Am I reading this correctly? Comfort is implying that we believe Neanderthals once roamed the Earth–from the sound of it–on the basis of a single skeleton? A skeleton, he argues, that was only different because it was diseased? What about the other 400 Neanderthal skeletons archaeologists have uncovered since the 1850s? And what does being artistic and religious have to do with anything? Evolution doesn’t preclude the idea that other branches of Homo could have had culture. In fact, today we know that even chimpanzees have culture.

Mirando al pasado
Mirando al pasado
“Looking Back”
Credit: Mr. Theklan

So perhaps Comfort is simply ignorant of the current science. Maybe he had to do his research with journal articles from the 1850s. Who knows? He doesn’t provide any citations for the reader to follow up on his sources and check their accuracy. However, there is evidence of Comfort selectively pulling from his references, taking them out of context to support his ideas.

For instance, there are three full pages of Hitler quotes, and it would be intellectually dishonest to deny the way history’s greatest monster applied aspects of evolutionary theory to his own personal philosophy of racial purity; however, this is a rhetorical sword that cuts both ways. For every example of Hitler invoking something akin to Darwinism in his Nazi movement, there is an example of him invoking Christianity to motivate the German people to the same ends.

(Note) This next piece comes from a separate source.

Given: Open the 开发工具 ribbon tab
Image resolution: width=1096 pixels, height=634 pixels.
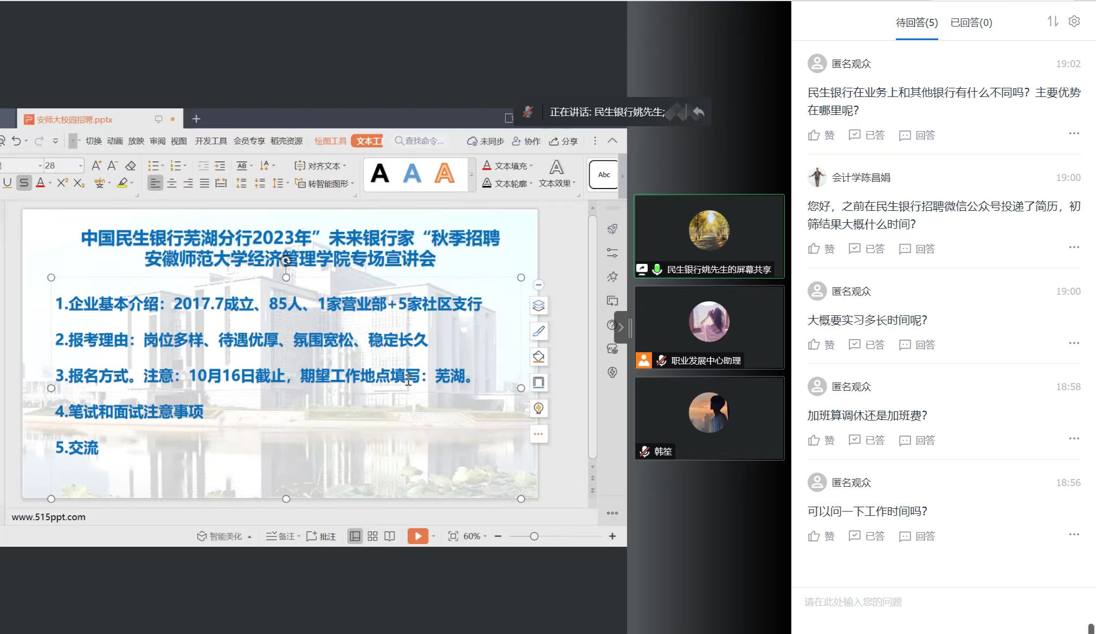Looking at the screenshot, I should click(211, 141).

As Hitler writes in Mein Kampf, “Hence today I believe that I am acting in accordance with the will of the Almighty Creator: by defending myself against the Jew, I am fighting for the work of the Lord.” It would be logically fallacious of me to present such a quote as evidence of Hitler being inspired by Christianity, because, in the larger context of everything we know about Hitler’s political philosophy, fascism is an animal completely alien to all forms of philosophical and political thought. This is why it is fair to invoke Goodwin’s Law against Ray Comfort for cherry-picking from history those passages that support his attempt to connect Darwin and Nazism, while ignoring fascism’s connections to numerous religions and political ideologies.

Comfort invokes the something from nothing argument as his strongest point against the theory of evolution, but Darwin, evolution, and natural selection have absolutely nothing to do with this question whatsoever. The origin of our Universe concerns the Big Bang theory, of which scientists are still actively trying to figure out the details. Details found in equations that require substituting infinity for many variables as you count down to the moment before the Big Bang. While “God” is supposed to be infinite, it does not effectively resolve this question because, as with the watchmaker argument, we are still left to wonder how god came from nothing.

Why we exist instead or not existing is a beautiful mystery we can all enjoy, people of faith and people of none. It is a question on which many great scientific minds have speculated. Stephen Hawking asked, “Why is there something instead of nothing?” Carl Sagan famously said, “In order to make an apple pie from scratch, you must first invent the universe.” It is science however, not religion, that shows humility before this mind-straining idea in admitting and accepting our ignorance of the answer.


1 The text is an abridged version of Origin, but I won’t fault the Ministry for that. So long as the text has not been manipulated or selectively abridged in such a way as to subvert Darwin’s hypothesis. In this post, I am giving the Ministry the benefit of the doubt.

The full text of Origin of the Species is in the public domain, and may be downloaded at Project Gutenberg.